SELECTED EXTRACT:
***

In addition, the automated detection of relevant details turns those details into actionable items (such as a place name or a date which can easily be added as an appointment in a calendar application). The accuracy of voice-to-text systems, such as those utilised in the system described hereinbefore, may be improved if they are provided with known keywords which may be expected to be found in the voice media. The accuracy of transcription for those keywords may be particularly improved, and the general accuracy may also be increased. The accuracy of the systems described hereinbefore may therefore be improved by the supply of keyword lists to the detail extraction module.

Figure 6 shows a schematic block diagram of a system for supplying keywords to a detail extraction module to assist in the transcription of voice signals to text. Extraction module 600 is in communication with a number of data sources 601 - 605 from which keywords may be extracted. Extraction module 600 is also in communication with a keyword store 606.

Keyword store 606 stores keywords that may be relevant to particular users. In an embodiment a database of users and keywords may be maintained at keyword store 606. Keyword store 606 is maintained by a keyword process 607 at extraction engine 606. Keyword process 607 is shown within the extraction engine 606, but the process may also be implemented as a separate system with communication to the keyword store 606 and the extraction engine 600 as required. In certain implementations the keyword process 607 is in communication with data sources 601 - 605 rather than the extraction engine 600 being in communication with them.

Keyword process 607 utilises data sources 601 - 605 to maintain a list of keywords in keyword store 606 relevant to subscribers to the service. Those keywords are extracted from the various data sources 601 - 605 according to the following principles.

Keywords may be extracted, for example, automatically at intervals, when there is an indication the data sources have changed, or when the extraction module 600 is utilised for a call. The keyword store 606 may be updated by the addition of new words identified by keyword process 607. Keyword process may also maintain existing data for example by the removal of words after a defined interval or when conditions are met. For example, keywords may be removed from the keyword list when they no longer appear in any of the data sources 601 - 605.

Extraction module 600 is in communication with one or more social networks 601 .

During a configuration stage extraction engine 600 is provided with a subscriber's credentials to allow access to that subscriber's data within social networks 601.

Extraction module 600, and specifically keyword process 607, may then access the social networks which have been configured for access, and obtain data which are utilised as keywords. A range of aspects of the social networks may contain keywords that are relevant to likely speech for the subscriber, for example names of people the subscriber contacts or is linked to, locations or places mentioned in relation to the user or where they have 'checked in', events subscribers are linked to, general information in the user's profile, groups the user is a member of, and descriptions and addresses of pages the subscriber has expressed an interest in. As will be appreciated any aspect of data related to a subscriber may form the basis of relevant keywords and this list is not exhaustive or restrictive.

***

DATASET EXTRACT:
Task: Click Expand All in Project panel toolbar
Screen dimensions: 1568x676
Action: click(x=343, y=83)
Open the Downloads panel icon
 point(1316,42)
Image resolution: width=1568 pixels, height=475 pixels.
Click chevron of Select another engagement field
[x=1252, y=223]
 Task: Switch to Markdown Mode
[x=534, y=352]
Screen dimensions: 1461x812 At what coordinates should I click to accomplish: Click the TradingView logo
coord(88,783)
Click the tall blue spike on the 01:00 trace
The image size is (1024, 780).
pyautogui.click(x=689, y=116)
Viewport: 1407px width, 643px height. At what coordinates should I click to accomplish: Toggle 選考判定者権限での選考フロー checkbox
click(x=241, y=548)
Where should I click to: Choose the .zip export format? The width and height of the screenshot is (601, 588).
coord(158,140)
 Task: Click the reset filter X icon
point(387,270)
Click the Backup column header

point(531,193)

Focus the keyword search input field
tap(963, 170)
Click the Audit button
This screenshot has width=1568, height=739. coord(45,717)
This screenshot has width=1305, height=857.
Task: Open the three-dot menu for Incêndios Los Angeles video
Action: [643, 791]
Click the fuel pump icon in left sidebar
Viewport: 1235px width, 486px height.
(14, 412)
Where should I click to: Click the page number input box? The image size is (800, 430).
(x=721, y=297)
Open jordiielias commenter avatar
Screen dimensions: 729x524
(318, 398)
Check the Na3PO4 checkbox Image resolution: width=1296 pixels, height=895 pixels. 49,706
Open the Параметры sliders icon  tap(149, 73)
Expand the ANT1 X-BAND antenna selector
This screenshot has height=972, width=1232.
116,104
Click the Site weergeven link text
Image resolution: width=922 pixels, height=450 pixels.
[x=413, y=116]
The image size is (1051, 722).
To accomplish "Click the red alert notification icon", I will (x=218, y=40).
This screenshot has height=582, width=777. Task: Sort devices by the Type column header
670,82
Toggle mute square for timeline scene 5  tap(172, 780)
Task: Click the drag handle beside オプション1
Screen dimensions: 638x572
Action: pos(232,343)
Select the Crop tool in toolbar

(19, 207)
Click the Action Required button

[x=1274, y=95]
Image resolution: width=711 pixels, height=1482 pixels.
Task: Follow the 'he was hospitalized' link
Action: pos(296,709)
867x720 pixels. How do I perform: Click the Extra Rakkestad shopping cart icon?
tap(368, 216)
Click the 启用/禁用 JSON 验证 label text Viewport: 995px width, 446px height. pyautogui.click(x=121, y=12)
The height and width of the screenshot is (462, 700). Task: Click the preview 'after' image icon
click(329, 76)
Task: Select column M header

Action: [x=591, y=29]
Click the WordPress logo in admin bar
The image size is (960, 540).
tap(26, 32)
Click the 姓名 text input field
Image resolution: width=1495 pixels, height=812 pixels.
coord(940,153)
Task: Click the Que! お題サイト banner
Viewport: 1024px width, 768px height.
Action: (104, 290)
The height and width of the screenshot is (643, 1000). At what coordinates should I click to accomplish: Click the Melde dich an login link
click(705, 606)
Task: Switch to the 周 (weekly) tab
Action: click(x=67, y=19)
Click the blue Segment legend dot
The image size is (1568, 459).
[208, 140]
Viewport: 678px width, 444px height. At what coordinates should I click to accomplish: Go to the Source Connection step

***

PROBLEMS:
a) Write out the keyword-extraction passage word for word between "During a configuration" and "social networks 601.", inclusive.
b) Continue the keyword-extraction passage from where it stops.

RESULTS BY TASK:
a)
During a configuration stage extraction engine 600 is provided with a subscriber's credentials to allow access to that subscriber's data within social networks 601.

b)
Extraction module 600 is also in communication with contact information system 602. Contact information system 602 may comprise a user's contact list in a communication device being used to make calls, and also contact lists in computers or systems also used by the user. During a configuration stage extraction engine 600 is provided with access to the contact information systems 602 such that data can be obtained, as described above in relation to social networks 601 . Names, addresses, and other data related to stored contacts may be utilised as the basis of keyword lists.

Extraction module 600 is also in communication with communication archive 603.

Communication archive 603 may comprise archives of communications such as emails and instant messages. As described hereinbefore extraction module 600 is provided with access to the communication archives 603 such that data can be extracted. Data such as the subject, content, and destination of messages in the communication archives 603 may provide relevant keywords.

Extraction module 600 is also in communication with business information systems 604. For example the information systems 604 may comprise enterprise directories (for example LDAP directories and similar), intranet information stores, databases, and internet sites. As described above, extraction module 600 is provided with access to the information systems 604 during configuration. Data such as employee names, departments, projects, customers, and partners may be extracted and form the basis of keyword lists. Extraction module 600 is also in communication with public information sources 605. Public information sources may comprise search engines, public information provided by social networks, and information sites such as news providers and entertainment lists. Such information sources may provide indications of currently popular topics which are more likely to be discussed in conversation and therefore may present keywords for extraction engine 600.

The set of data sources described herein are provided as examples only and are not restrictive. Different data sources may be utilised according to the principles described herein in various combinations. The data sources may not be treated independently of one another, but the data may be combined and compared to obtain more relevant keywords.

The system described hereinbefore thus allows the automated collection of keywords relevant to subscribers. Those keywords may then be utilised by the extraction module to analyse calls. The keywords may be utilised in word-spotting algorithms, or in other forms of voice analysis, to improve the accuracy and/or relevancy of the output. A person skilled in the art could introduce changes and modifications in the

embodiments described without departing from the scope of the invention as it is defined in the attached claims.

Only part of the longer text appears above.